(Pixel coordinate grounding data)
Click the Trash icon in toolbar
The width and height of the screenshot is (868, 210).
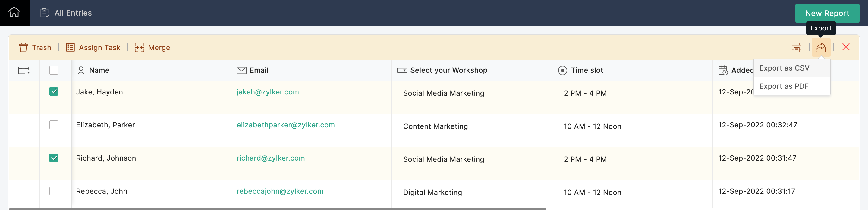[23, 48]
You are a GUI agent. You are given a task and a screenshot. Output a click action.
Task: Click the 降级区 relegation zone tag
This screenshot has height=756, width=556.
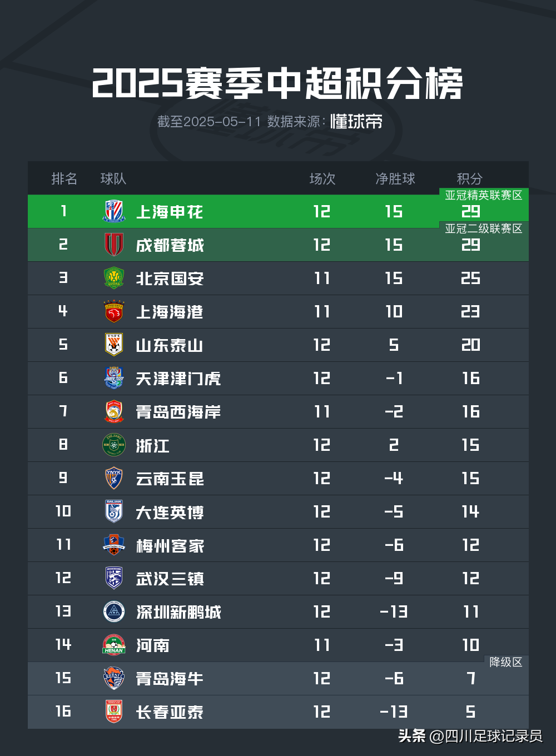pos(505,662)
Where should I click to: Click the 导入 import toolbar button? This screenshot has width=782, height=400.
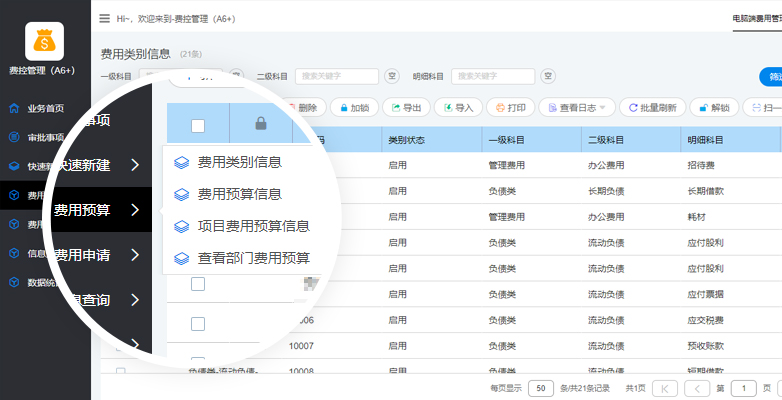(x=458, y=107)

* Task objective: Leave every picture out and retype exactly the lines of the records above from the one holding "You are a GUI" through the last, both ends included and nothing besides.

* Your solution:
You are a GUI agent. You are given a task and a screenshot. Output a click action.
Task: Click the 降级区 relegation zone tag
This screenshot has height=756, width=556.
pos(505,662)
Where should I click to: Click the 导入 import toolbar button? This screenshot has width=782, height=400.
(x=458, y=107)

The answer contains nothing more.